BEGIN
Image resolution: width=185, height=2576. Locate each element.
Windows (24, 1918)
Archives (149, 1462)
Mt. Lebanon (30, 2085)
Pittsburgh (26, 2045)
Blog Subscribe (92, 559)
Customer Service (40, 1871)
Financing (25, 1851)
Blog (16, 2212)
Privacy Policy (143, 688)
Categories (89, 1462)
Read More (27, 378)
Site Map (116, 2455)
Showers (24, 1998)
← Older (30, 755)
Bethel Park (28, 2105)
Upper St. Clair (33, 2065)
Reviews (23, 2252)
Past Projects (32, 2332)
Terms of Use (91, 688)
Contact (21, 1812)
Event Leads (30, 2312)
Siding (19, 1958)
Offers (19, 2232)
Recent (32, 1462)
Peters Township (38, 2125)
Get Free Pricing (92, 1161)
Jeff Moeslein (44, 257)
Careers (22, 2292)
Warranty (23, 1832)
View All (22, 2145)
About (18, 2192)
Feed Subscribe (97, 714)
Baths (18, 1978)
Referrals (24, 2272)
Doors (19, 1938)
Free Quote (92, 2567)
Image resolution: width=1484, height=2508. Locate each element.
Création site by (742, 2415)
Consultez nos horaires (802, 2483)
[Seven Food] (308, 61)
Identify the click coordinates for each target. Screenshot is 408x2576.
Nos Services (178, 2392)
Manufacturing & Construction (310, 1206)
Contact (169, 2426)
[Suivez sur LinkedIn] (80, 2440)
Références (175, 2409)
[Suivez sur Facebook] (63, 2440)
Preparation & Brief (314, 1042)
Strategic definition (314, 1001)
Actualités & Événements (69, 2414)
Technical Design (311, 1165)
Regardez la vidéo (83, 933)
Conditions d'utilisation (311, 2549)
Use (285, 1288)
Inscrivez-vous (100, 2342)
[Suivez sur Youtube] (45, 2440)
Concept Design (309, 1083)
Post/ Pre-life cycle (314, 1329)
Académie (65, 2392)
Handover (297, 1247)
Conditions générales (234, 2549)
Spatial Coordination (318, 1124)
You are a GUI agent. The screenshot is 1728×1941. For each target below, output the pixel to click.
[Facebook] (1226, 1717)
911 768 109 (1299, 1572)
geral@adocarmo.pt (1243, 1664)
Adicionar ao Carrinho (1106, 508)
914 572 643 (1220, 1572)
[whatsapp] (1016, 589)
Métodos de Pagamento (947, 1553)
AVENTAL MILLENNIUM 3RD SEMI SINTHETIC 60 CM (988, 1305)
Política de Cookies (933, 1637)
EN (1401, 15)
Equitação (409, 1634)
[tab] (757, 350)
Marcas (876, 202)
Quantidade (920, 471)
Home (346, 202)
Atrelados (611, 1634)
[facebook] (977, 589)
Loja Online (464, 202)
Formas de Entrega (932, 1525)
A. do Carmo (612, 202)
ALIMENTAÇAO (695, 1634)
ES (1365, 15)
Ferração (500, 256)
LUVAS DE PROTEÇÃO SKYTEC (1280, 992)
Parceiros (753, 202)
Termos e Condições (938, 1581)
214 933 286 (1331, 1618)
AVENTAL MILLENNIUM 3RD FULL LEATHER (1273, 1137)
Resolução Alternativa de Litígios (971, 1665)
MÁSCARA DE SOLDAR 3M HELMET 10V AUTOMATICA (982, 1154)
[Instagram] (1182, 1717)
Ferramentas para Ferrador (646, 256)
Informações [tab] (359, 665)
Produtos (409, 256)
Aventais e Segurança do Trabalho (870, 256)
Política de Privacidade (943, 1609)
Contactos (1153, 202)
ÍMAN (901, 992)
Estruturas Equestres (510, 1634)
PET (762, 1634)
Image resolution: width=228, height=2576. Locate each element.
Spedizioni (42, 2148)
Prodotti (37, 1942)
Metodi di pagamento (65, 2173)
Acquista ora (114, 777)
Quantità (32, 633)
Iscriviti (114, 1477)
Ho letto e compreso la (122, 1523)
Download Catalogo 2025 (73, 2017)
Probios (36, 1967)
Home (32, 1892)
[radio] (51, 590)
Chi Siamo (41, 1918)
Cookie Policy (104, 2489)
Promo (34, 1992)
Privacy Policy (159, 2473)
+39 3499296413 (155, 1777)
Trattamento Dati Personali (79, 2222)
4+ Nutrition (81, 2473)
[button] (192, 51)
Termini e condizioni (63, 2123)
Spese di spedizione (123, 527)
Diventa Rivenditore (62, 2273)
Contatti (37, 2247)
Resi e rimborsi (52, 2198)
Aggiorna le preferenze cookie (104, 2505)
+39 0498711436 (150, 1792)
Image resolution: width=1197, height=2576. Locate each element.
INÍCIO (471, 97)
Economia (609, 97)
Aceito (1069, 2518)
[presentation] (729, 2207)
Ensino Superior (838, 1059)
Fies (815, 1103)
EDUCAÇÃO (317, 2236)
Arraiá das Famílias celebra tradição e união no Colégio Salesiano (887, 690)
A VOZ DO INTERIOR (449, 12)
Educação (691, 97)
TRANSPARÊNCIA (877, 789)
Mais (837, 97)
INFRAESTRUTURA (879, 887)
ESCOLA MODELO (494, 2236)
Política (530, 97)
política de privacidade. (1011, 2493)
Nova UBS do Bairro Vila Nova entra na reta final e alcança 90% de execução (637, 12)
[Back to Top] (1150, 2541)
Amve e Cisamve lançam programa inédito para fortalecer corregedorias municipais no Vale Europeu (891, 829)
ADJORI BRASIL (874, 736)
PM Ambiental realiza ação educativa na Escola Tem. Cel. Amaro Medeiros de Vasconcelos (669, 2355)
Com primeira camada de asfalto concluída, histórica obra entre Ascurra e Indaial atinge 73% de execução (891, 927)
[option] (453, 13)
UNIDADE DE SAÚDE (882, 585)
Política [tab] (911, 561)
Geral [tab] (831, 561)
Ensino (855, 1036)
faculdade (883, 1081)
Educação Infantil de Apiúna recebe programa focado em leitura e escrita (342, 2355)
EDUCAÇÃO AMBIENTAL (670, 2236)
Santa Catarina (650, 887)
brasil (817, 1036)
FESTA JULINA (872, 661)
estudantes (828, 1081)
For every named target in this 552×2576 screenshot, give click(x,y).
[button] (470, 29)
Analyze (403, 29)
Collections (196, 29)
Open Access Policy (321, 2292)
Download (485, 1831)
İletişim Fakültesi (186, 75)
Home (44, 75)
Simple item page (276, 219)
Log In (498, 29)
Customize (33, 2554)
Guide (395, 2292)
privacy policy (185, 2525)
END
◆ REQUIRED WORK
Going through the entries above, count the lines with the word "programa". Give only the result.

◆ RESPONSE
2